Nigeria, Africa’s largest economy which performed well in the fourth quarter of 2019, since 2016 recession, could contract in the second quarter in 2020.
The possibility of a contraction is backed by, three gauges of business activity that pointed difficulties the central bank face in trying to stave off a recession in Africa’s largest economy, according to information from Bloomberg News.
As Nigeria struggled to recover from a 2016 contraction is set to slow down economically, due to the lockdown rolled in to curb coronavirus spread.
According to Stanbic IBTC Bank and IHS Markit’s purchasing managers index rose slightly to 40.7 in May from 37.1 the previous month, suggesting economic conditions are worsening even as the government relaxes a lockdown in key cities to curb the spread of the virus.
However, according to Bloomberg News, Gbolahan Taiwo, an economist with Stanbic, said in a statement released on Wednesday, that “We expect the PMI reading will continue to pick up over the coming months as economic activities continue to rise, however, it will mostly remain below the 50 mark, which signals a contraction,”
On the other hand, according to an African economist—Boingotlo Gasealahwe, the PMI factor suggests a deep contraction in growth, despite easing the lockdowns.
“With business confidence still weak, this is likely to persist –resulting in an overall contraction for the year. This is at odds with the CBNs expectation. Although they have announced a number of stimulus measures, exchange rate restrictions continue to weigh on growth. They also continue to stoke inflation,” he said.

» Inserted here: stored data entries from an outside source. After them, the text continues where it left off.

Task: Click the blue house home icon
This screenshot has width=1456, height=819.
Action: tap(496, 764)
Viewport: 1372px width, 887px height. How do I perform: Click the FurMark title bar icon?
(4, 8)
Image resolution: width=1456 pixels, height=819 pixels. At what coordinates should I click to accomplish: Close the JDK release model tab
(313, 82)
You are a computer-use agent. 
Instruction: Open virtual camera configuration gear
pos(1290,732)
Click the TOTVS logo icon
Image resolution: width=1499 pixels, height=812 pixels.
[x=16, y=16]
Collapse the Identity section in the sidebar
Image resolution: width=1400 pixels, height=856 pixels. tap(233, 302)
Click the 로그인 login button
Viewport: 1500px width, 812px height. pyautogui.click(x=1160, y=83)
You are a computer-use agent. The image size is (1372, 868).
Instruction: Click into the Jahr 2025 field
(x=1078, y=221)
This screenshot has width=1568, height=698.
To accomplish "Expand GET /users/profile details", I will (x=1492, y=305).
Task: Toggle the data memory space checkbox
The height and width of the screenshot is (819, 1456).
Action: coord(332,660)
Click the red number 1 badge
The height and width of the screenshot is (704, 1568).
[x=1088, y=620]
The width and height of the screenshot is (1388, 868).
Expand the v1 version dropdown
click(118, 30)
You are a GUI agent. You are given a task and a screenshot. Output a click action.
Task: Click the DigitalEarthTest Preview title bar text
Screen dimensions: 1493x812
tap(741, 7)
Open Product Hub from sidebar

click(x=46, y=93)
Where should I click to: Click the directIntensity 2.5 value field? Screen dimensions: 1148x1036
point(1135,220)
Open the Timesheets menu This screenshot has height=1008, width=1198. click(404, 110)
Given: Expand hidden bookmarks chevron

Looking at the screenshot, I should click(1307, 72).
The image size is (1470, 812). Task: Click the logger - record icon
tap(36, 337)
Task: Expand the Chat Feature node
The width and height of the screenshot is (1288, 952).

Further, the lender expects the economy to contract 3.3 per cent this year on lower oil prices and the fallout from the coronavirus pandemic.
Hence, as a measure to stimulate the region’s biggest economy, Godwin Emefiele Central Bank Governor unexpectedly cut its benchmark lending rate to 12.5 per cent from 13.5 per cent, which was the first-rate cut since March 2019.
According to Bloomberg News, the central bank’s manufacturing PMI fell to 42.4 in May, indicating a contraction in the sector for the first time after positive readings over 36 consecutive months.
The manufacturing PMI compiled by Lagos-based FBNQuest Capital fell to 43.3 in May from 45.8, with all sub-indices falling as well.
Hence, according to information from Reuters, there are multiple factors in the largest economy prospects, the Nigeria government anticipates the economy to contract by at least 8.9 per cent, but Central Bank Governor said they could avoid a recession.
By the help of fiscal and monetary policy measures put in place by the authorities, Emefiele said the economy could contract in the second and third quarters but recover in the fourth.
Also, the central bank has kept interest rates tight for the last two years to curb inflation, support the naira and attract foreign investors to its debt market.